What is identifying (or defining) the problem?

100

A goal that is specific, measurable, achievable, relevant, and time-bound is called this.

What is a SMART goal?

200

This coping skill involves moving your body and can release endorphins to improve your mood.

What is exercise or physical activity?

200

This is when someone tries to control who you talk to, what you wear, or makes you feel guilty for spending time with others.

What is a controlling or unhealthy relationship (or red flag)?

200

When you say "yes" to something you don't want to do because you're afraid of disappointing someone, you're struggling with this.

What is setting boundaries (or saying no, or people-pleasing)?

200

After identifying a problem, you should brainstorm these—different ways you might solve it.

What are options (or solutions, or alternatives)?

200

This is a short-term goal you can complete in less than a month.

(Examples: finish a school project, save $50, learn a new recipe, practice a skill 3x/week, reach out to a friend)

300

When you're overwhelmed, using this skill means focusing only on things you can see, touch, hear, smell, and taste right now.

What is grounding (or the 5-4-3-2-1 technique)?

300

In a friendship, this means you can disagree or have different opinions without the relationship ending.

What is healthy conflict (or respect for differences, or conflict resolution)?

300

This communication style includes using "I feel..." statements instead of "You always..." statements.

What is using "I" statements?

300

This problem-solving mistake happens when you assume the worst possible outcome will happen without considering other possibilities.

What is catastrophizing (or negative thinking, or jumping to conclusions)?

300

When working toward a goal, this means breaking it into smaller, manageable steps instead of trying to do everything at once.

What is chunking (or breaking it down, or creating action steps)?

400

This unhealthy coping skill might feel good temporarily but can lead to health problems, addiction, or worse mental health.

What is substance use (or vaping, drinking, drugs)?

400

Name two green flags—signs that a relationship (friendship or romantic) is healthy.

(Examples: mutual respect, good communication, trust, support, honesty, healthy boundaries, shared decision-making, they apologize when wrong)

400

Give an example of a healthy boundary you could set with a parent, friend, or sibling.

(Examples: "I need alone time after school before talking"; "Please don't go through my phone"; "I can't text back immediately, but I'll respond when I can"; "I don't want to talk about my grades with extended family")

400

You have three tests, a project, and practice all in the same week.
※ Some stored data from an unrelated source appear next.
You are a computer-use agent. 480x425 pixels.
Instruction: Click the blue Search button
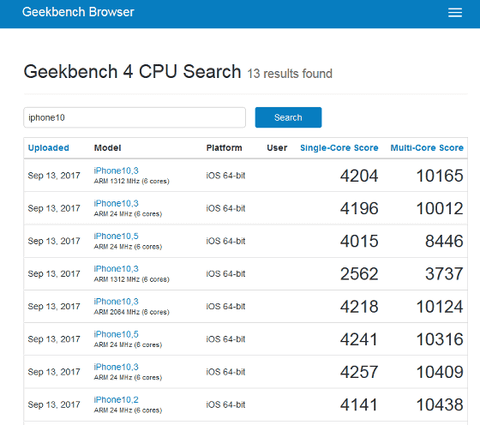point(288,117)
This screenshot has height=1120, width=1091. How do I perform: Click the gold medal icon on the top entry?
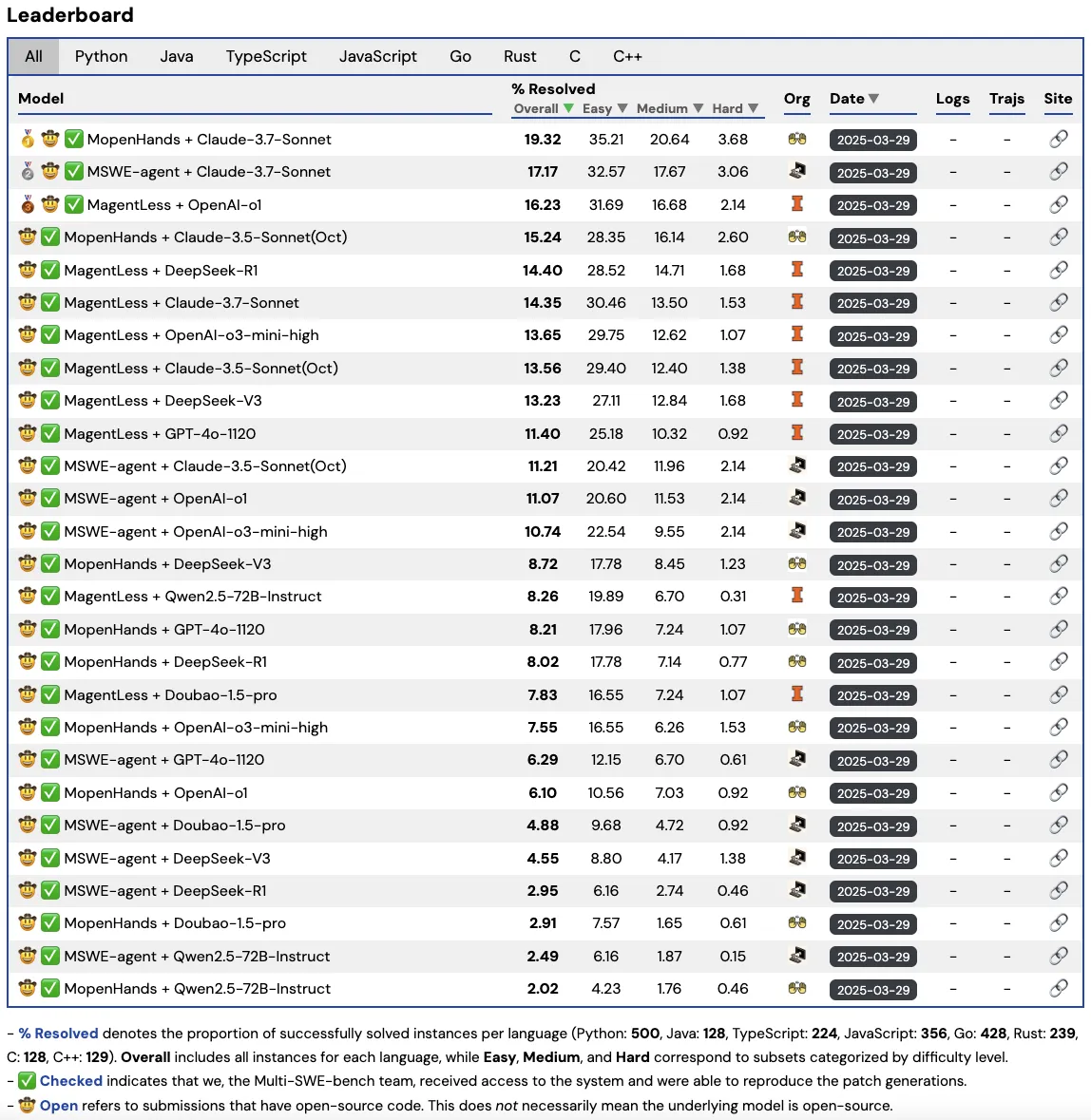coord(27,139)
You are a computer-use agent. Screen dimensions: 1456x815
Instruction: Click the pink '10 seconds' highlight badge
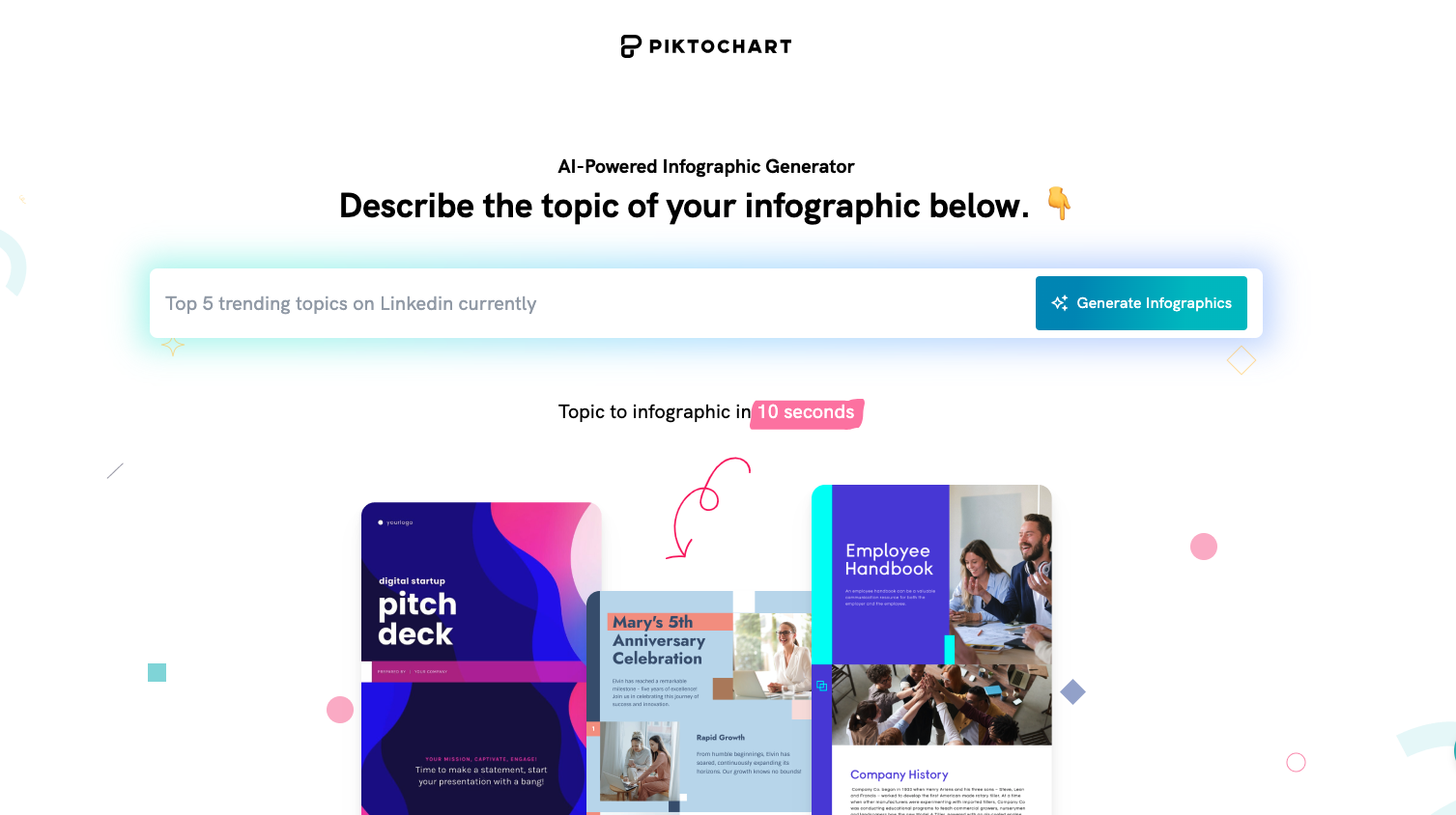807,412
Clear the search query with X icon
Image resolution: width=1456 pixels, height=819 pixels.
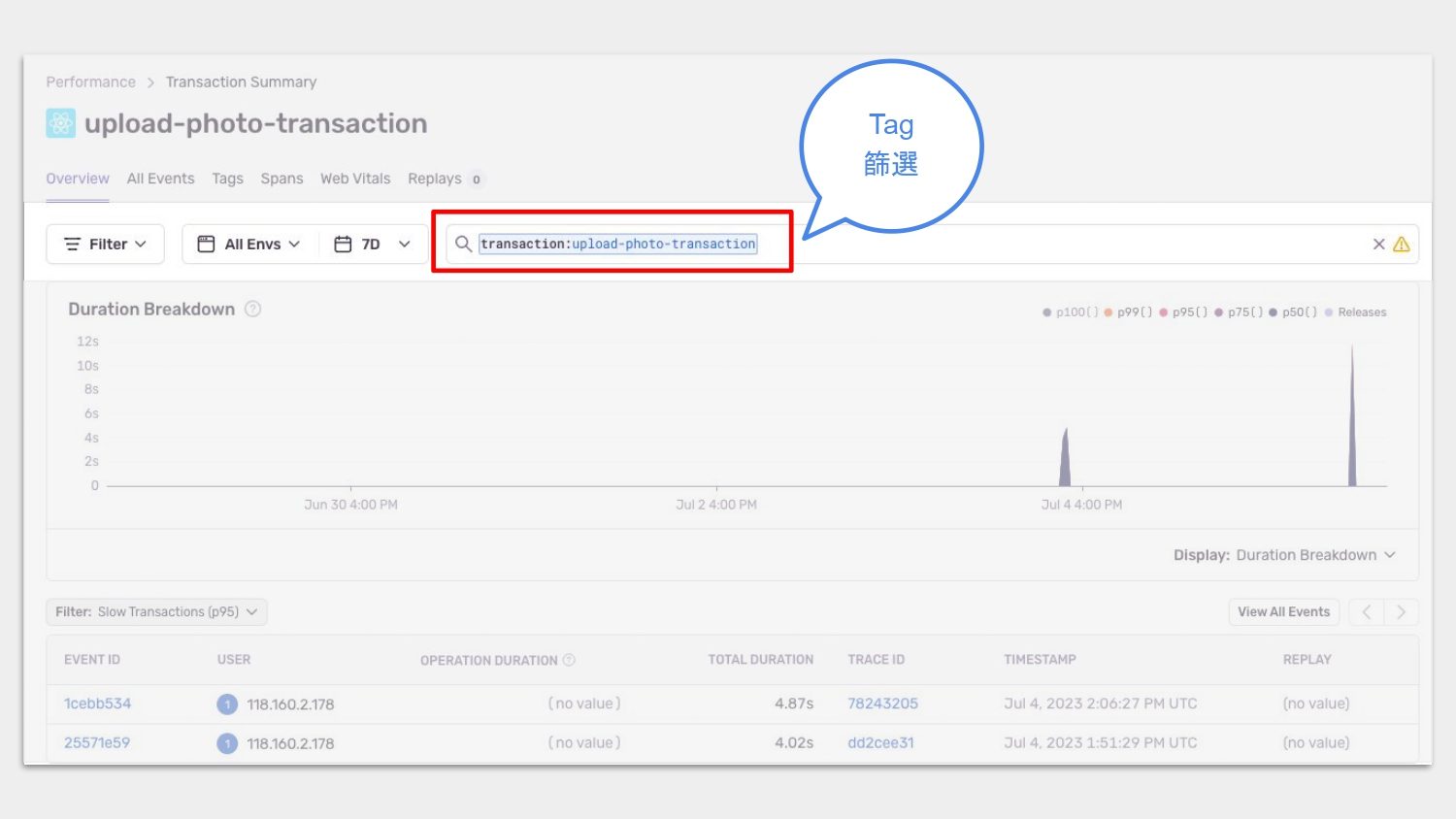click(x=1378, y=245)
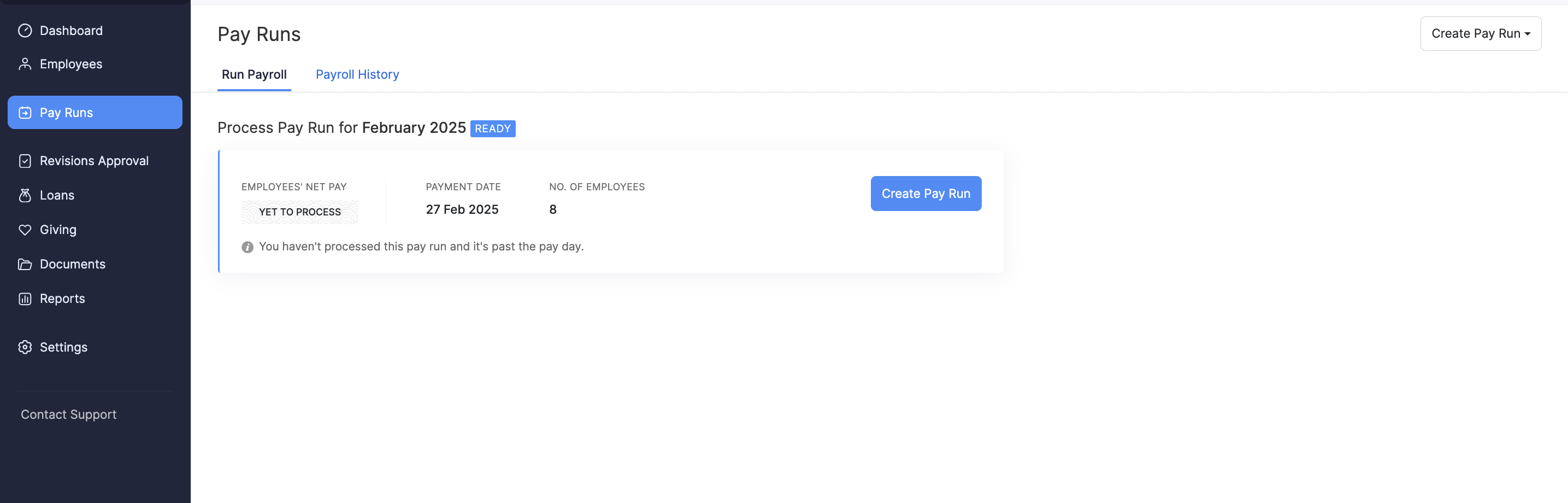Viewport: 1568px width, 503px height.
Task: Click the Dashboard compass icon in sidebar
Action: pos(25,30)
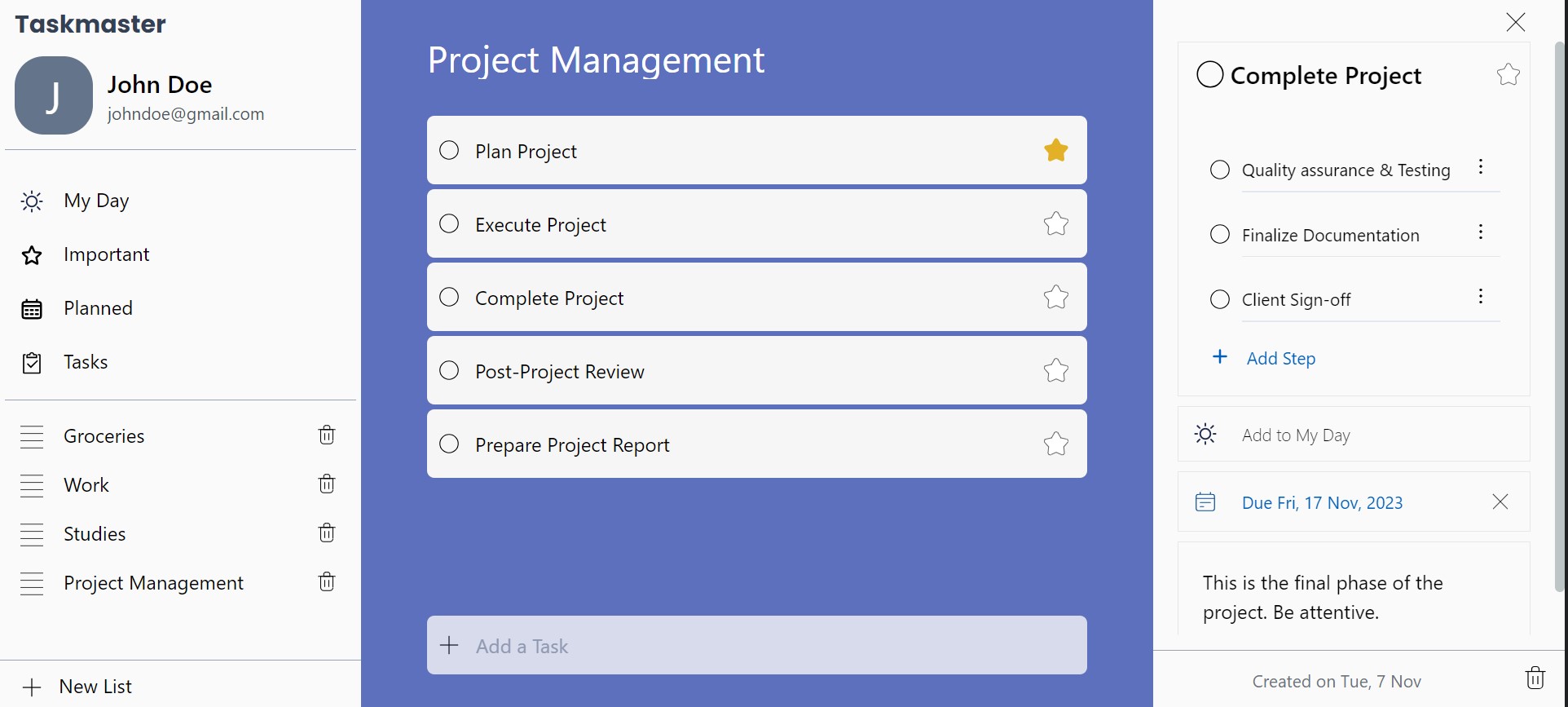Open the Tasks view
1568x707 pixels.
click(x=86, y=361)
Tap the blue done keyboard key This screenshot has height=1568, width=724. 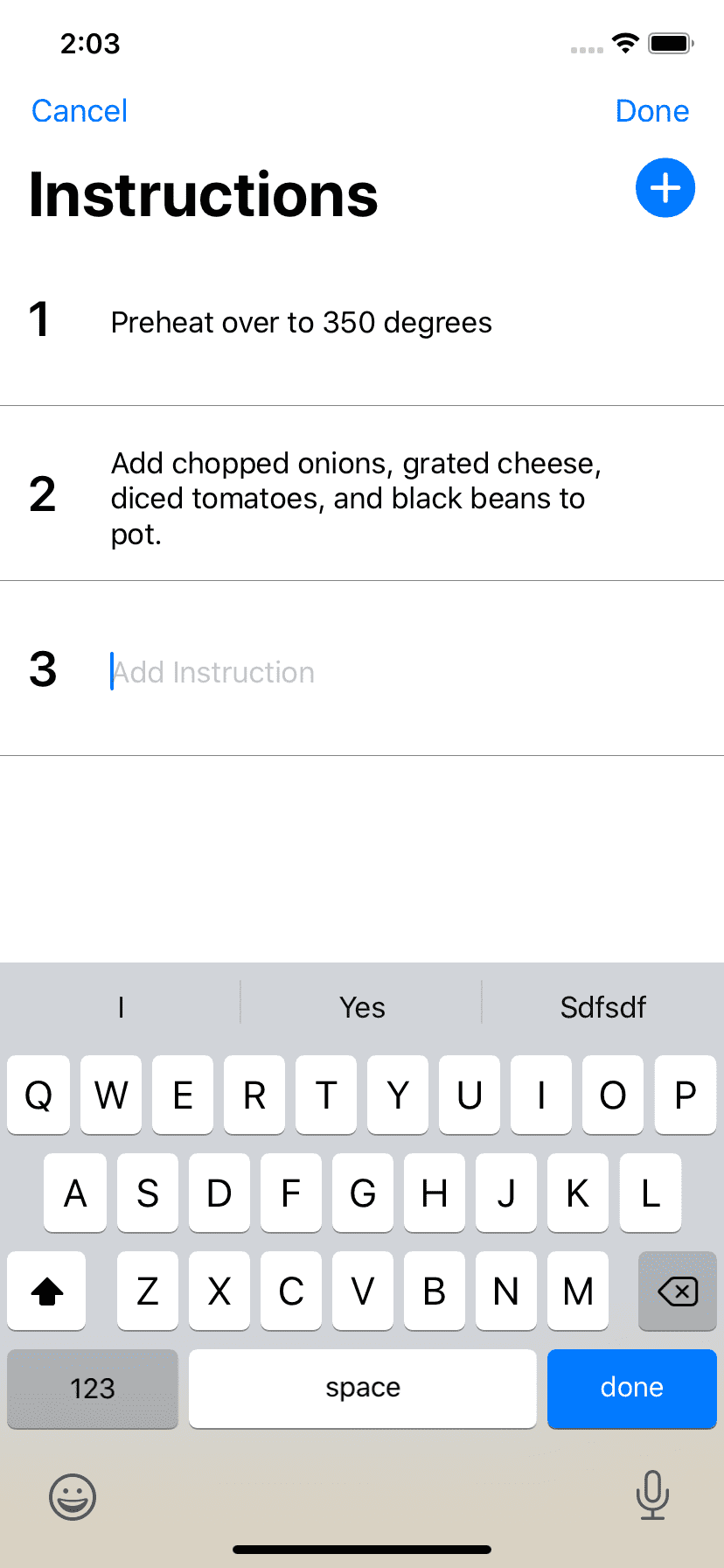pyautogui.click(x=632, y=1389)

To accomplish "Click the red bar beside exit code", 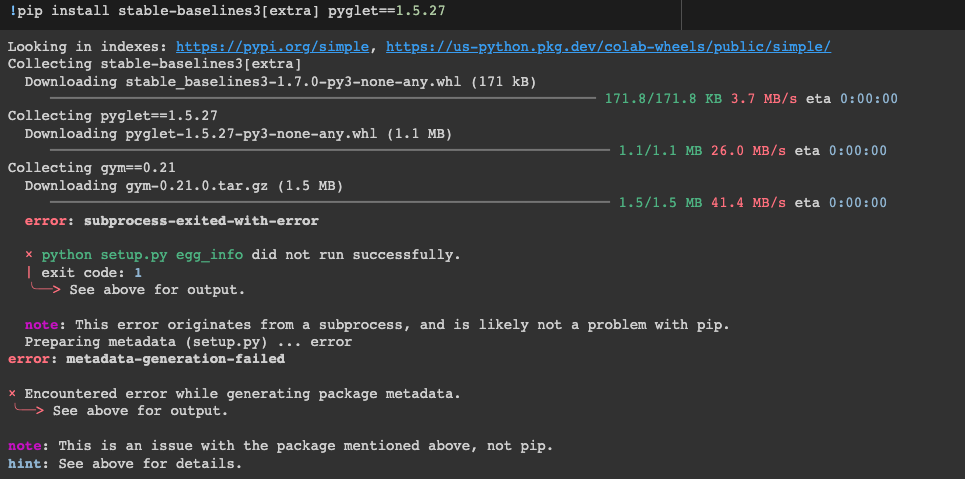I will (x=29, y=272).
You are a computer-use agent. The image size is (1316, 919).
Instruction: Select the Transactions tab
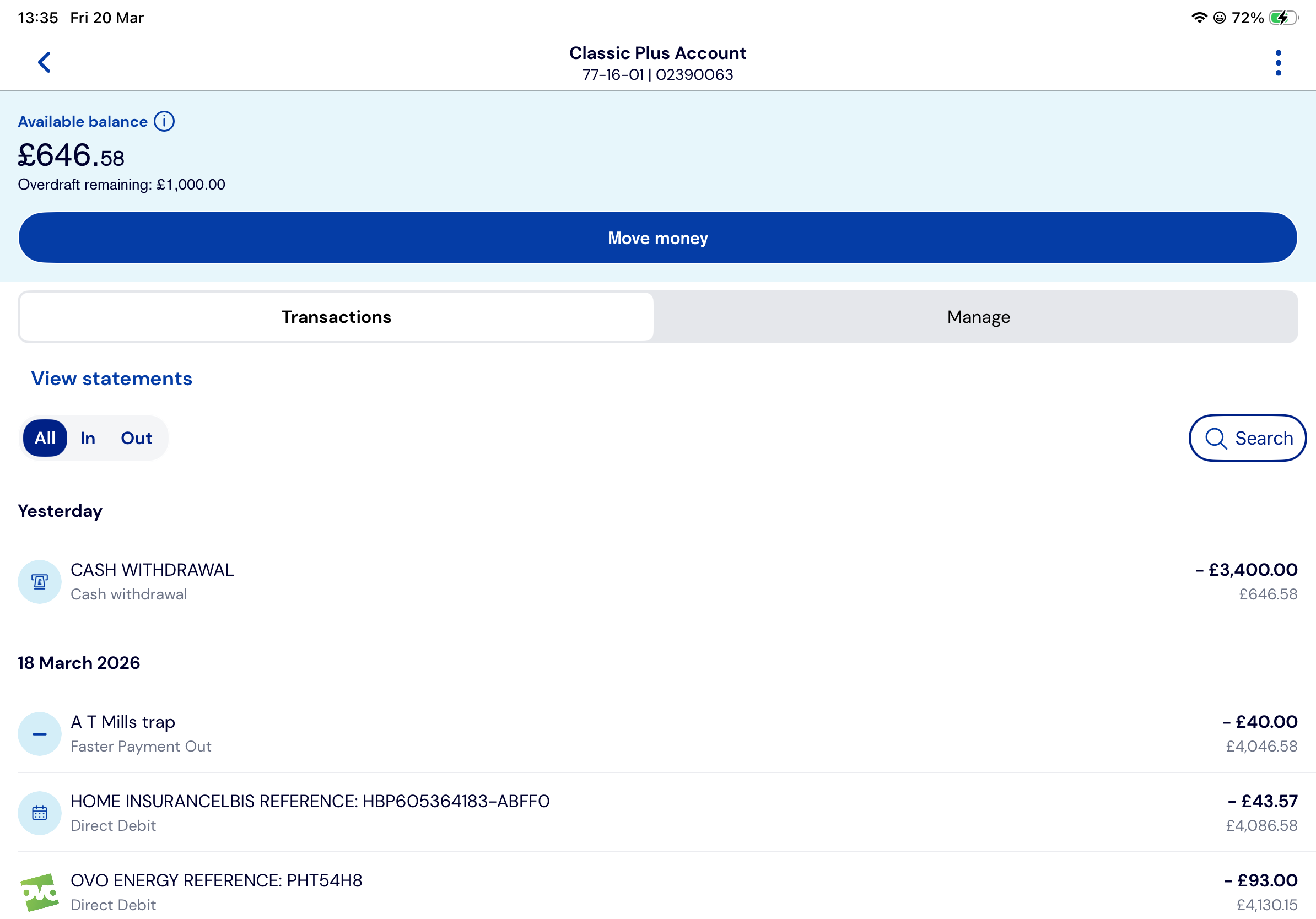click(337, 317)
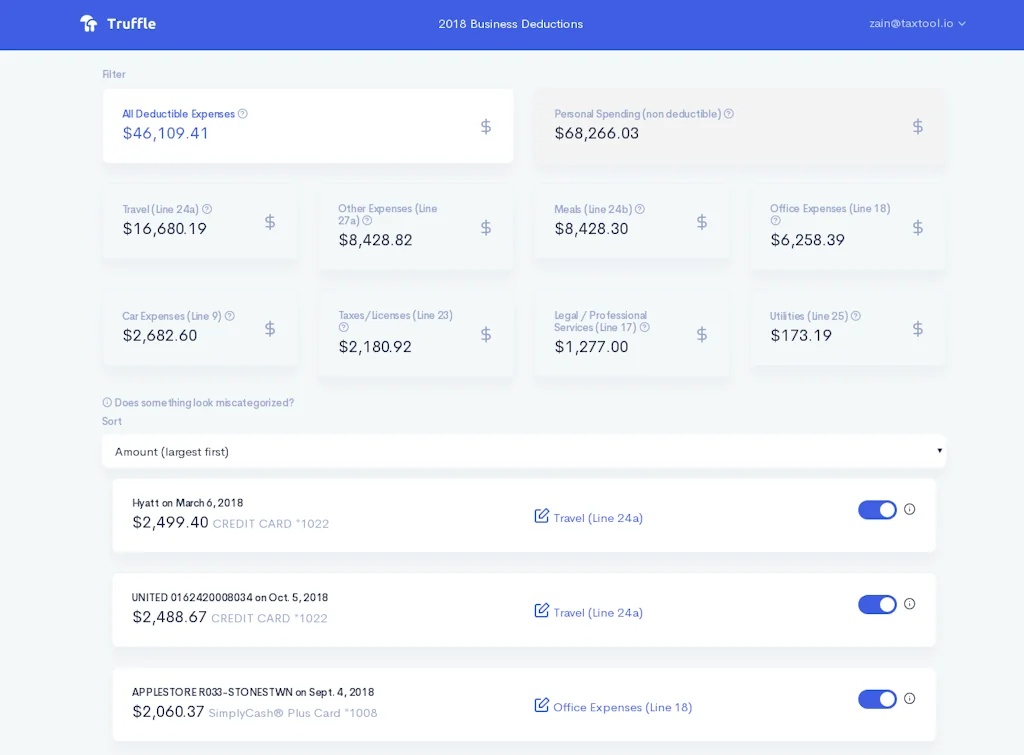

Walk through two problem-solving steps you'd use to handle this.

(Example steps: 1) Identify the problem—too much due at once; 2) Brainstorm options—make a schedule, ask for help, prioritize, talk to teachers about extensions; 3) Weigh pros/cons; 4) Make a plan; 5) Try it and adjust)

400

Name one short-term goal (within 6 months) and one life skill you'd need to achieve it.

(Example: Short-term goal—get a part-time job; Skill needed—communication, responsibility, time management, resilience)

500

Name three healthy coping skills you could use when you're angry but can't leave the situation (like during class or at dinner).

(Examples: deep breathing, counting to 10, positive self-talk, muscle relaxation, doodling, listening to calming music with headphones)

500

Your friend keeps borrowing money and never pays you back, but gets mad when you say no. Describe one way you could address this while protecting the relationship OR yourself.

(Examples: Use an "I" statement like "I feel uncomfortable lending money when it's not returned"; set a boundary like "I can't lend money anymore, but I'm still here for you in other ways"; decide if this friendship is healthy for you)

500

Your friend keeps venting to you for hours every night and it's affecting your sleep and mood. Create a boundary statement you could use that's both kind and firm.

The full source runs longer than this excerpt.